_Task brief_
Count the lines in the records below that contain the word "pair". Give only the number.

*-*-*

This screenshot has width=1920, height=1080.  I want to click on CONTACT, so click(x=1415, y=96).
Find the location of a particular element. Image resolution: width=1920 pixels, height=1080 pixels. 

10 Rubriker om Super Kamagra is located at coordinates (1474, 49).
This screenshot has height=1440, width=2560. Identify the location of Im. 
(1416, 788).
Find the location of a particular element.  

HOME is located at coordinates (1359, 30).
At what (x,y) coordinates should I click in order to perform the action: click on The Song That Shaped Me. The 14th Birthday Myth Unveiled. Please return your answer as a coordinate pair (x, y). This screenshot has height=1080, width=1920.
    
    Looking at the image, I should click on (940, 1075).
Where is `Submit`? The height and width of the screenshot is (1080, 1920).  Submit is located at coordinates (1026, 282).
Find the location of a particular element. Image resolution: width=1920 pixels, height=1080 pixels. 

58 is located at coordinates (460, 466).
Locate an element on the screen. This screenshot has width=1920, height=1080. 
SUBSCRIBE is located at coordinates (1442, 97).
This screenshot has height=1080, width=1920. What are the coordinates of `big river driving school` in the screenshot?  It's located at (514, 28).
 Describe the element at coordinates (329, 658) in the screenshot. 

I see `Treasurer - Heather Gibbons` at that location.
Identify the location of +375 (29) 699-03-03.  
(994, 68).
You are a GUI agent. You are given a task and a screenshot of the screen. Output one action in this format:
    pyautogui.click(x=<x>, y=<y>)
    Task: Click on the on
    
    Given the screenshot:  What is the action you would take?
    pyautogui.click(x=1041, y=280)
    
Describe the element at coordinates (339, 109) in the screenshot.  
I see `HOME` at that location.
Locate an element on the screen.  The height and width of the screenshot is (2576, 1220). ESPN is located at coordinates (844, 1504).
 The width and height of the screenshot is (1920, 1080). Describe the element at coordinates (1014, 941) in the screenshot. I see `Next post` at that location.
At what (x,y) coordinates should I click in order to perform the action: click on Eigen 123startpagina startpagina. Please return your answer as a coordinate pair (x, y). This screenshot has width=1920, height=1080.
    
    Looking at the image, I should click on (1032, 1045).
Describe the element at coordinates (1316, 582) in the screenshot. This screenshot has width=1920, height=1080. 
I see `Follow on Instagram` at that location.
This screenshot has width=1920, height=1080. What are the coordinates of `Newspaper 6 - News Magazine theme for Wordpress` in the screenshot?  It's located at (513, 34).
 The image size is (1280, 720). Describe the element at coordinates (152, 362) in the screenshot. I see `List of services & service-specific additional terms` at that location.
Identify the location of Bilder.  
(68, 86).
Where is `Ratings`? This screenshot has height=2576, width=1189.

*-*-*

_Result of this exercise_
2